The Walgreens drugstore chain is backing away from plans to build one of its big-box stores on a prime block of Buffalo's Delaware Avenue.

Delaware Council Member Marc A. Coppola said a real estate agent working on Walgreens' behalf has assured him the project has been put on hold and the chain no longer is actively trying to acquire property in the 1300 block of Delaware, between Gates Circle and West Delevan Avenue.

"A representative of the proposed development told me he is no longer in strong pursuit of this site. While I'm not taking this as a guarantee that the idea is dead forever, I was assured it is no longer an active project," Coppola said.

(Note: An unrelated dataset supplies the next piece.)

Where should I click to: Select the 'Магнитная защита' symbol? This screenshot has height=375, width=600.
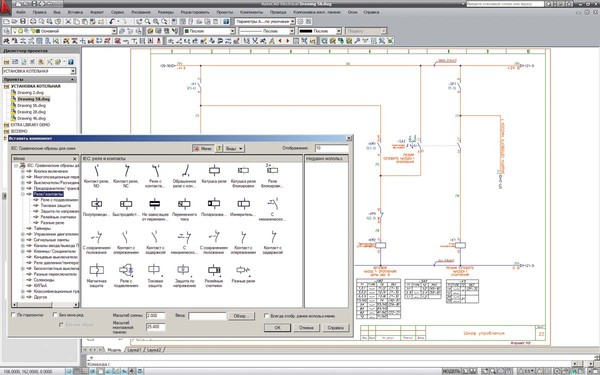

Following news stories raising the possibility of Walgreens coming into the neighborhood, Coppola said his constituents and others made it clear they opposed the development.

"It was a 100 percent negative reaction. If Walgreens had chosen to pursue this, they would have been up against strong opposition from residents, preservationists and me," Coppola said.

Coppola declined to reveal the name of the real estate agent.

Over the past several months, residents in the Oxford-Linwood neighborhood and businesses along the east side of the targeted block have been contacted by real estate agents about selling their properties. Corporate representatives of Walgreens, the nation's largest drugstore chain, have never confirmed the company's interest in the Delaware Avenue site, but several property owners were told the company was behind the offers.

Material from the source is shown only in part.